**Written problem:**
Print every one of the entries below word for word, keeping each line unchanged and in its original order.

• • • •

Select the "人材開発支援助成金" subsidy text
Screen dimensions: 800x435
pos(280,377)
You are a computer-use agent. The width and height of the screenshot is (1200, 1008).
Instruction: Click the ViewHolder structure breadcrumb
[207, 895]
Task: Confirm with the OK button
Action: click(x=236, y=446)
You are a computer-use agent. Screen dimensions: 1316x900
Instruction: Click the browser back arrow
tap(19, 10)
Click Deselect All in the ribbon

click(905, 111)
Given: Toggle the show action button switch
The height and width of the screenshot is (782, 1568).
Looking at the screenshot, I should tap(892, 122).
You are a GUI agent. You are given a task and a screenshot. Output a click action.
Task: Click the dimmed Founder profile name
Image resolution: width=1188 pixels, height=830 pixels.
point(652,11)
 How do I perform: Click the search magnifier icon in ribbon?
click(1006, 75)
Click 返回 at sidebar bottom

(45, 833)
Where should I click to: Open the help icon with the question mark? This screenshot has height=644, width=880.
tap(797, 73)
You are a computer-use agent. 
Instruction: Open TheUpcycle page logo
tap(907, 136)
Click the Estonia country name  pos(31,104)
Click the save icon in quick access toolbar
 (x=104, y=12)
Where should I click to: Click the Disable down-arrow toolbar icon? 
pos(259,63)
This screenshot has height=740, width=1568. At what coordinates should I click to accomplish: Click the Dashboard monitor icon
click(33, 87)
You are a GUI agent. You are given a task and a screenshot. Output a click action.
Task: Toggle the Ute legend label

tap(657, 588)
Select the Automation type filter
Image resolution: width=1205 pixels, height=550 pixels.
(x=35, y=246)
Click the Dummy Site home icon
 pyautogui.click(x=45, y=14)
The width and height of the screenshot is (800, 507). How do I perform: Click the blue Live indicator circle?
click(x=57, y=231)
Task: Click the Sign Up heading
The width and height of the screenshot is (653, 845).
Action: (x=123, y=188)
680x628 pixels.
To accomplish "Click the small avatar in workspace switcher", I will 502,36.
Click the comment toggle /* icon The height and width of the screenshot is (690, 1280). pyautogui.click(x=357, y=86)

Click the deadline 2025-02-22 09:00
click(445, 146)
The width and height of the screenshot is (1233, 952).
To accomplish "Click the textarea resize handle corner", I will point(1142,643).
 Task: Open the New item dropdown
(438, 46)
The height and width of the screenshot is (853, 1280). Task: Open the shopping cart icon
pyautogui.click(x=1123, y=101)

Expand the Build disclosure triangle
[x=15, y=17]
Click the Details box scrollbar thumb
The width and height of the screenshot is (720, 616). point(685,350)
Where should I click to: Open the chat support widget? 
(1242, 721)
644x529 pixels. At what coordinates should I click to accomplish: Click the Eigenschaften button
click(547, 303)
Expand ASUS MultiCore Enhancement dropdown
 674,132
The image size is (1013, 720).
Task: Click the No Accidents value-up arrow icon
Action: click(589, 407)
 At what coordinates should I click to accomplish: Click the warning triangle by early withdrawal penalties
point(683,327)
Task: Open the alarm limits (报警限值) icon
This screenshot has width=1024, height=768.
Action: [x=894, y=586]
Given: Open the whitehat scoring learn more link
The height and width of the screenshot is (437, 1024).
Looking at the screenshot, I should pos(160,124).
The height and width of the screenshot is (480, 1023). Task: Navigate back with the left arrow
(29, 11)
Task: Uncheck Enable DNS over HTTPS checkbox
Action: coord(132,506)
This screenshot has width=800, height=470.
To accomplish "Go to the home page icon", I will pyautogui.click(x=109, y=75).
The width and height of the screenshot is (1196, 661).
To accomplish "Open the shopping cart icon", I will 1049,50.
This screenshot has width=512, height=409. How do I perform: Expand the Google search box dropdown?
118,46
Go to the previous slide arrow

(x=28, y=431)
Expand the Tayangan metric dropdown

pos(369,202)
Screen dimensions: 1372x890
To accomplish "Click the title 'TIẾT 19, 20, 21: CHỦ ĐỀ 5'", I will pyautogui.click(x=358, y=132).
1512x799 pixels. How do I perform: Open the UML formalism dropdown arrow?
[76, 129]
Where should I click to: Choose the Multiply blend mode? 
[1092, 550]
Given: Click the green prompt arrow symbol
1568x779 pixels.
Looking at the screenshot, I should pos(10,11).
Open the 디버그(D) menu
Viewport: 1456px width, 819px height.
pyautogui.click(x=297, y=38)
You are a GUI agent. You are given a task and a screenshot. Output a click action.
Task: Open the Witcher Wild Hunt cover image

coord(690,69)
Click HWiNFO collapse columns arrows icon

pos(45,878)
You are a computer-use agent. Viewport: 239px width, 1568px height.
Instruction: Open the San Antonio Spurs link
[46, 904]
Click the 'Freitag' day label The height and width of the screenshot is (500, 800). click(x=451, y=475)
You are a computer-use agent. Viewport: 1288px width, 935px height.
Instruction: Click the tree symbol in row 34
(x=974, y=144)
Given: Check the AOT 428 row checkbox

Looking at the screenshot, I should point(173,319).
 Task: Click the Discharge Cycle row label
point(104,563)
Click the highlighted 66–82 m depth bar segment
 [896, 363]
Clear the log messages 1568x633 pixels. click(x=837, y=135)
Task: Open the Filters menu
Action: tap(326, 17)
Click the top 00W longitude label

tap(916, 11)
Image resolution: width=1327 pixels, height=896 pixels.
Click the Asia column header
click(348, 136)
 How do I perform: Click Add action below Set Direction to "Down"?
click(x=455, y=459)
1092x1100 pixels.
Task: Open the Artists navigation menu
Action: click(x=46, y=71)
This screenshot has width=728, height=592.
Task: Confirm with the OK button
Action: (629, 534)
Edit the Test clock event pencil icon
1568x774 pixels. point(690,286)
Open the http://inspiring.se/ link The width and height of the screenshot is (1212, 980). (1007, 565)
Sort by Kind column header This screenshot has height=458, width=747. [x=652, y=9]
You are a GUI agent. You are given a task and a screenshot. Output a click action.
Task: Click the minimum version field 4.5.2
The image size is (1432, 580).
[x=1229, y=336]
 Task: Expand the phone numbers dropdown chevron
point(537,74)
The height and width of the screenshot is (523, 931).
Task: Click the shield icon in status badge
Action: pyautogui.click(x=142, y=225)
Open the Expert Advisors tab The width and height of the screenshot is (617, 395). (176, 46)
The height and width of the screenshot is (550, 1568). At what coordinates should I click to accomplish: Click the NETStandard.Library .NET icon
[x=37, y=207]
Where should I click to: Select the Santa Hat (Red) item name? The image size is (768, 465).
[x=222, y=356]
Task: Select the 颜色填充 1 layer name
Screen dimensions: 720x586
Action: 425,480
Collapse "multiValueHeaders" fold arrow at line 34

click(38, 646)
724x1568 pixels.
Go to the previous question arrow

• • • •

**Exercise solution:**
Select the "人材開発支援助成金" subsidy text
Screen dimensions: 800x435
pos(280,377)
You are a computer-use agent. The width and height of the screenshot is (1200, 1008).
Instruction: Click the ViewHolder structure breadcrumb
[207, 895]
Task: Confirm with the OK button
Action: click(x=236, y=446)
You are a computer-use agent. Screen dimensions: 1316x900
Instruction: Click the browser back arrow
tap(19, 10)
Click Deselect All in the ribbon

click(905, 111)
Given: Toggle the show action button switch
The height and width of the screenshot is (782, 1568).
Looking at the screenshot, I should tap(892, 122).
You are a GUI agent. You are given a task and a screenshot. Output a click action.
Task: Click the dimmed Founder profile name
Image resolution: width=1188 pixels, height=830 pixels.
point(652,11)
 How do I perform: Click the search magnifier icon in ribbon?
click(1006, 75)
Click 返回 at sidebar bottom

(45, 833)
Where should I click to: Open the help icon with the question mark? This screenshot has height=644, width=880.
tap(797, 73)
You are a computer-use agent. 
Instruction: Open TheUpcycle page logo
tap(907, 136)
Click the Estonia country name  pos(31,104)
Click the save icon in quick access toolbar
 (x=104, y=12)
Where should I click to: Click the Disable down-arrow toolbar icon? 
pos(259,63)
This screenshot has height=740, width=1568. At what coordinates should I click to accomplish: Click the Dashboard monitor icon
click(33, 87)
You are a GUI agent. You are given a task and a screenshot. Output a click action.
Task: Toggle the Ute legend label

tap(657, 588)
Select the Automation type filter
Image resolution: width=1205 pixels, height=550 pixels.
(x=35, y=246)
Click the Dummy Site home icon
 pyautogui.click(x=45, y=14)
The width and height of the screenshot is (800, 507). How do I perform: Click the blue Live indicator circle?
click(x=57, y=231)
Task: Click the Sign Up heading
The width and height of the screenshot is (653, 845).
Action: (x=123, y=188)
680x628 pixels.
To accomplish "Click the small avatar in workspace switcher", I will 502,36.
Click the comment toggle /* icon The height and width of the screenshot is (690, 1280). pyautogui.click(x=357, y=86)

Click the deadline 2025-02-22 09:00
click(445, 146)
The width and height of the screenshot is (1233, 952).
To accomplish "Click the textarea resize handle corner", I will point(1142,643).
 Task: Open the New item dropdown
(438, 46)
The height and width of the screenshot is (853, 1280). Task: Open the shopping cart icon
pyautogui.click(x=1123, y=101)

Expand the Build disclosure triangle
[x=15, y=17]
Click the Details box scrollbar thumb
The width and height of the screenshot is (720, 616). point(685,350)
Where should I click to: Open the chat support widget? 
(1242, 721)
644x529 pixels. At what coordinates should I click to accomplish: Click the Eigenschaften button
click(547, 303)
Expand ASUS MultiCore Enhancement dropdown
 674,132
The image size is (1013, 720).
Task: Click the No Accidents value-up arrow icon
Action: click(589, 407)
 At what coordinates should I click to accomplish: Click the warning triangle by early withdrawal penalties
point(683,327)
Task: Open the alarm limits (报警限值) icon
This screenshot has width=1024, height=768.
Action: [x=894, y=586]
Given: Open the whitehat scoring learn more link
The height and width of the screenshot is (437, 1024).
Looking at the screenshot, I should pos(160,124).
The height and width of the screenshot is (480, 1023). Task: Navigate back with the left arrow
(29, 11)
Task: Uncheck Enable DNS over HTTPS checkbox
Action: coord(132,506)
This screenshot has width=800, height=470.
To accomplish "Go to the home page icon", I will pyautogui.click(x=109, y=75).
The width and height of the screenshot is (1196, 661).
To accomplish "Open the shopping cart icon", I will 1049,50.
This screenshot has width=512, height=409. How do I perform: Expand the Google search box dropdown?
118,46
Go to the previous slide arrow

(x=28, y=431)
Expand the Tayangan metric dropdown

pos(369,202)
Screen dimensions: 1372x890
To accomplish "Click the title 'TIẾT 19, 20, 21: CHỦ ĐỀ 5'", I will pyautogui.click(x=358, y=132).
1512x799 pixels. How do I perform: Open the UML formalism dropdown arrow?
[76, 129]
Where should I click to: Choose the Multiply blend mode? 
[1092, 550]
Given: Click the green prompt arrow symbol
1568x779 pixels.
Looking at the screenshot, I should pos(10,11).
Open the 디버그(D) menu
Viewport: 1456px width, 819px height.
pyautogui.click(x=297, y=38)
You are a GUI agent. You are given a task and a screenshot. Output a click action.
Task: Open the Witcher Wild Hunt cover image

coord(690,69)
Click HWiNFO collapse columns arrows icon

pos(45,878)
You are a computer-use agent. Viewport: 239px width, 1568px height.
Instruction: Open the San Antonio Spurs link
[46, 904]
Click the 'Freitag' day label The height and width of the screenshot is (500, 800). click(x=451, y=475)
You are a computer-use agent. Viewport: 1288px width, 935px height.
Instruction: Click the tree symbol in row 34
(x=974, y=144)
Given: Check the AOT 428 row checkbox

Looking at the screenshot, I should point(173,319).
 Task: Click the Discharge Cycle row label
point(104,563)
Click the highlighted 66–82 m depth bar segment
 [896, 363]
Clear the log messages 1568x633 pixels. click(x=837, y=135)
Task: Open the Filters menu
Action: tap(326, 17)
Click the top 00W longitude label

tap(916, 11)
Image resolution: width=1327 pixels, height=896 pixels.
Click the Asia column header
click(348, 136)
 How do I perform: Click Add action below Set Direction to "Down"?
click(x=455, y=459)
1092x1100 pixels.
Task: Open the Artists navigation menu
Action: click(x=46, y=71)
This screenshot has width=728, height=592.
Task: Confirm with the OK button
Action: (629, 534)
Edit the Test clock event pencil icon
1568x774 pixels. point(690,286)
Open the http://inspiring.se/ link The width and height of the screenshot is (1212, 980). (1007, 565)
Sort by Kind column header This screenshot has height=458, width=747. [x=652, y=9]
You are a GUI agent. You are given a task and a screenshot. Output a click action.
Task: Click the minimum version field 4.5.2
The image size is (1432, 580).
[x=1229, y=336]
 Task: Expand the phone numbers dropdown chevron
point(537,74)
The height and width of the screenshot is (523, 931).
Task: Click the shield icon in status badge
Action: pyautogui.click(x=142, y=225)
Open the Expert Advisors tab The width and height of the screenshot is (617, 395). (176, 46)
The height and width of the screenshot is (550, 1568). At what coordinates should I click to accomplish: Click the NETStandard.Library .NET icon
[x=37, y=207]
Where should I click to: Select the Santa Hat (Red) item name? The image size is (768, 465).
[x=222, y=356]
Task: Select the 颜色填充 1 layer name
Screen dimensions: 720x586
Action: 425,480
Collapse "multiValueHeaders" fold arrow at line 34

click(38, 646)
724x1568 pixels.
Go to the previous question arrow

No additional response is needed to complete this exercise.